MCBRIDE, Sara K., U.S. Geological Survey, Earthquake Science Center, 345 Middlefield Road, Menlo Park, CA 94025, BECKER, Julia S., Massey University, Joint Centre for Disaster Research, Wellington, CA, New Zealand and JOHNSTON, David M., Massey University, Joint Centre for Disaster Research, PO Box 30 368, Wellington, 5040, New Zealand

Our study examines ShakeOut, the earthquake drill and why people struggled to take the protective actions of “Drop, Cover, and Hold on”. To answer this question, we used research methods involving a longitudinal citizen science observation project (2012/2015) in New Zealand involving the drill. This citizen science research involved more than 9,000 volunteer observers. This interdisciplinary research involved research from social psychology, sociology, and anthropology in analyzing and exploring our findings.

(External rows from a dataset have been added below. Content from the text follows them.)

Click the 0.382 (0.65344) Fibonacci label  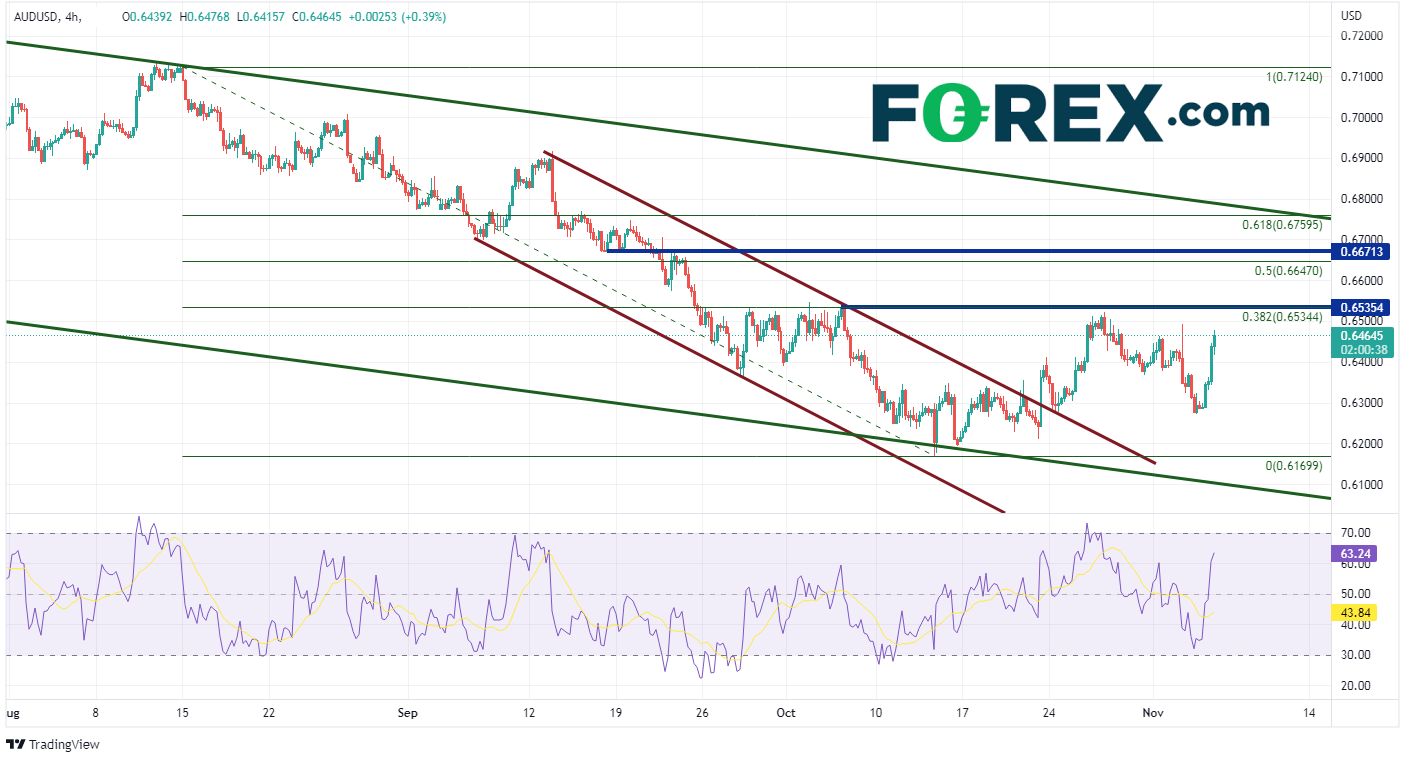pos(1282,317)
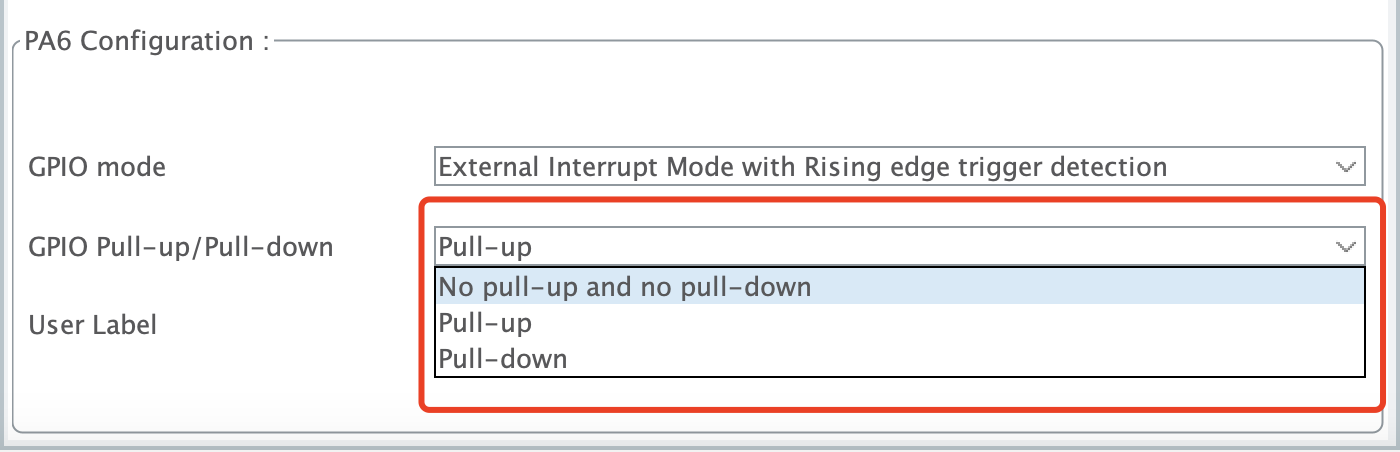The height and width of the screenshot is (452, 1400).
Task: Click empty panel area below User Label
Action: [x=200, y=390]
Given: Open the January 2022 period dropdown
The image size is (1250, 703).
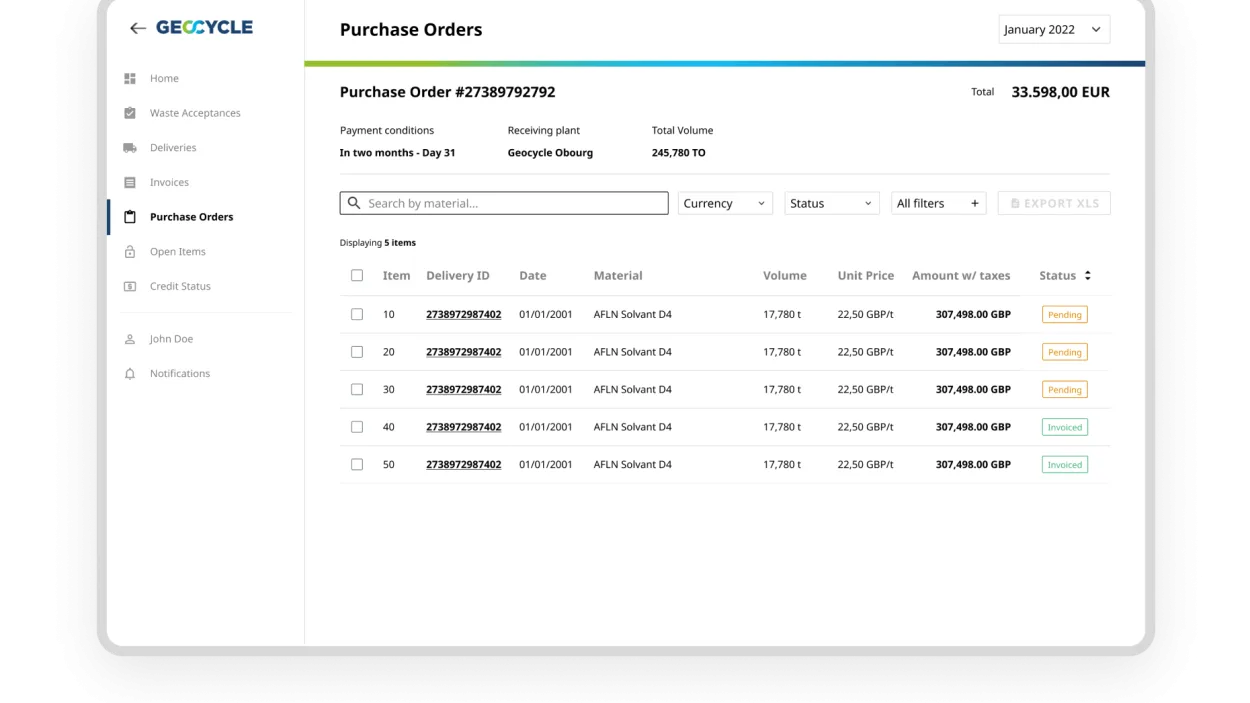Looking at the screenshot, I should click(x=1053, y=30).
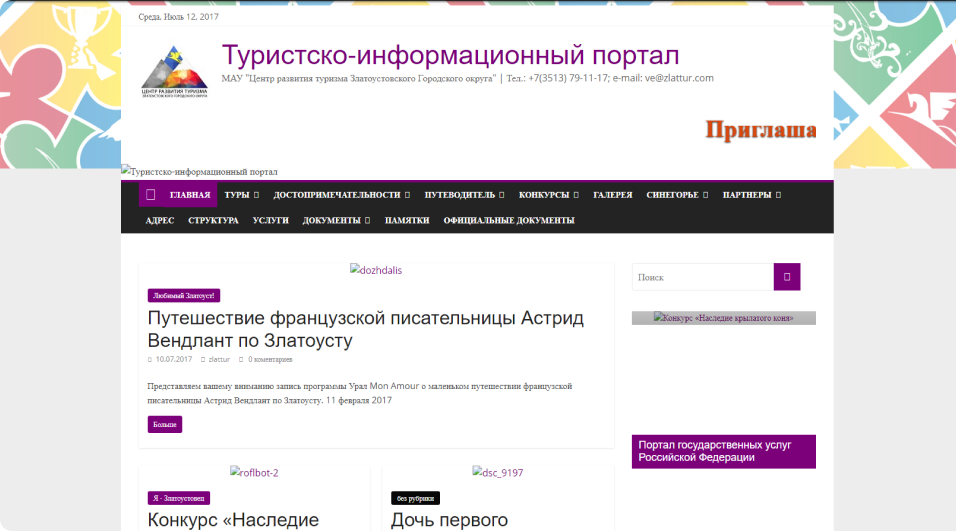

The New Zealand context provided additional issues, as that country has experienced heightened seismic activity since 2009. Given New Zealand’s recent experiences, we assumed that most people would perform the drill. However, our findings revealed a more complicated story. Almost 40 percent of people observed did not participate, despite registering for the drill. When we asked our volunteer observers why people did not participate, embarrassment was frequently cited. When we explored this further, we found other barriers including caretakers of children, high body mass, disbelief in the efficacy of the drill, and restrictive clothing. This data set presented unique challenges, as well as providing valuable insights into why people do not Drop, Cover, and Hold on.